**WHAT THE EXERCISE ASKS:**
Go through the lines below and retype each one exactly.

===== EXERCISE DATA =====

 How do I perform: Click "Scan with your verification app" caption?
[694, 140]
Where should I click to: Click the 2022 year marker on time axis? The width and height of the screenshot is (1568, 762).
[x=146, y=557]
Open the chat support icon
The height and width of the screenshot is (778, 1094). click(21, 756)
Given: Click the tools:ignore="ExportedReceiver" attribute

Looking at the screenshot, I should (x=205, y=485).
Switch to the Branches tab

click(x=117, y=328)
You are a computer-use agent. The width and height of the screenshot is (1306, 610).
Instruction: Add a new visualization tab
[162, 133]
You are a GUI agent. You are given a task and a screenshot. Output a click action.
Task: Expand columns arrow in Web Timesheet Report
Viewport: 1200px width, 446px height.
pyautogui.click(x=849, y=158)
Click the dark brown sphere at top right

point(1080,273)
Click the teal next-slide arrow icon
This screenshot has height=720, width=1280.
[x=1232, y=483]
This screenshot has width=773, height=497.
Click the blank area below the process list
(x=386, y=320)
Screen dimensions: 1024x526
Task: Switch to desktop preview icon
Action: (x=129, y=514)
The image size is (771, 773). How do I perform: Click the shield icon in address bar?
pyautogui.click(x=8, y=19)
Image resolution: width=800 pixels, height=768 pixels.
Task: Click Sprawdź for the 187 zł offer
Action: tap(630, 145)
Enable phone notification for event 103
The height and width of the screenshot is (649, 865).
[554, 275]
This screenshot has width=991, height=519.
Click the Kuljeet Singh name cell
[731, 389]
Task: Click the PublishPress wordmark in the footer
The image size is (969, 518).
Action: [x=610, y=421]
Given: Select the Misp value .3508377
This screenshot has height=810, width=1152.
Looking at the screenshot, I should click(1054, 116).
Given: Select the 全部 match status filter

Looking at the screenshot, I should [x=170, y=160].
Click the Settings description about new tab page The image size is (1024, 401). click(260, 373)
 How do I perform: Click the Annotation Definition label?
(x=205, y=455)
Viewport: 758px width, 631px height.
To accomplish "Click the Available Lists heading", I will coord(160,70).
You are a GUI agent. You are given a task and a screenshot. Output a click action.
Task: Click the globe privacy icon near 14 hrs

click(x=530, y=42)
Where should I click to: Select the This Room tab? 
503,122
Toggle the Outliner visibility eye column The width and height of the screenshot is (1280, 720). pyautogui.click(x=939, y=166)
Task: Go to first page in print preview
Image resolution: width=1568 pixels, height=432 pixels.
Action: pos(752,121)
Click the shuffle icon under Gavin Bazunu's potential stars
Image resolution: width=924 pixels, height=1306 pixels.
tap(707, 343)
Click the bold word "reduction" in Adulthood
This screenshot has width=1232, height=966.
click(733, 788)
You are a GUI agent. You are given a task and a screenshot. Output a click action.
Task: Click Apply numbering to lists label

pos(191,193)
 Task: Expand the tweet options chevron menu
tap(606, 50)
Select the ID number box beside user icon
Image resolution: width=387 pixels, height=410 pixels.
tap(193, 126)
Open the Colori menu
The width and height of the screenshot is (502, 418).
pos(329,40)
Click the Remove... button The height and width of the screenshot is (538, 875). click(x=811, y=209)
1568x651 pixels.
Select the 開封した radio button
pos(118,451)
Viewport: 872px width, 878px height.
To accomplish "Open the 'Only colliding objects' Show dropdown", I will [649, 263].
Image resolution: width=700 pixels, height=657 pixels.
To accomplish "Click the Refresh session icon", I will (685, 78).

=====

**ANSWER BELOW:**
 How do I perform: Click "Scan with your verification app" caption?
[694, 140]
Where should I click to: Click the 2022 year marker on time axis? The width and height of the screenshot is (1568, 762).
[x=146, y=557]
Open the chat support icon
The height and width of the screenshot is (778, 1094). click(21, 756)
Given: Click the tools:ignore="ExportedReceiver" attribute

Looking at the screenshot, I should (x=205, y=485).
Switch to the Branches tab

click(x=117, y=328)
You are a computer-use agent. The width and height of the screenshot is (1306, 610).
Instruction: Add a new visualization tab
[162, 133]
You are a GUI agent. You are given a task and a screenshot. Output a click action.
Task: Expand columns arrow in Web Timesheet Report
Viewport: 1200px width, 446px height.
pyautogui.click(x=849, y=158)
Click the dark brown sphere at top right

point(1080,273)
Click the teal next-slide arrow icon
This screenshot has height=720, width=1280.
[x=1232, y=483]
This screenshot has width=773, height=497.
Click the blank area below the process list
(x=386, y=320)
Screen dimensions: 1024x526
Task: Switch to desktop preview icon
Action: (x=129, y=514)
The image size is (771, 773). How do I perform: Click the shield icon in address bar?
pyautogui.click(x=8, y=19)
Image resolution: width=800 pixels, height=768 pixels.
Task: Click Sprawdź for the 187 zł offer
Action: tap(630, 145)
Enable phone notification for event 103
The height and width of the screenshot is (649, 865).
[554, 275]
This screenshot has width=991, height=519.
Click the Kuljeet Singh name cell
[731, 389]
Task: Click the PublishPress wordmark in the footer
The image size is (969, 518).
Action: [x=610, y=421]
Given: Select the Misp value .3508377
This screenshot has height=810, width=1152.
Looking at the screenshot, I should click(1054, 116).
Given: Select the 全部 match status filter

Looking at the screenshot, I should [x=170, y=160].
Click the Settings description about new tab page The image size is (1024, 401). click(260, 373)
 How do I perform: Click the Annotation Definition label?
(x=205, y=455)
Viewport: 758px width, 631px height.
To accomplish "Click the Available Lists heading", I will coord(160,70).
You are a GUI agent. You are given a task and a screenshot. Output a click action.
Task: Click the globe privacy icon near 14 hrs

click(x=530, y=42)
Where should I click to: Select the This Room tab? 
503,122
Toggle the Outliner visibility eye column The width and height of the screenshot is (1280, 720). pyautogui.click(x=939, y=166)
Task: Go to first page in print preview
Image resolution: width=1568 pixels, height=432 pixels.
Action: pos(752,121)
Click the shuffle icon under Gavin Bazunu's potential stars
Image resolution: width=924 pixels, height=1306 pixels.
tap(707, 343)
Click the bold word "reduction" in Adulthood
This screenshot has width=1232, height=966.
click(733, 788)
You are a GUI agent. You are given a task and a screenshot. Output a click action.
Task: Click Apply numbering to lists label

pos(191,193)
 Task: Expand the tweet options chevron menu
tap(606, 50)
Select the ID number box beside user icon
Image resolution: width=387 pixels, height=410 pixels.
tap(193, 126)
Open the Colori menu
The width and height of the screenshot is (502, 418).
pos(329,40)
Click the Remove... button The height and width of the screenshot is (538, 875). click(x=811, y=209)
1568x651 pixels.
Select the 開封した radio button
pos(118,451)
Viewport: 872px width, 878px height.
To accomplish "Open the 'Only colliding objects' Show dropdown", I will [649, 263].
Image resolution: width=700 pixels, height=657 pixels.
To accomplish "Click the Refresh session icon", I will (685, 78).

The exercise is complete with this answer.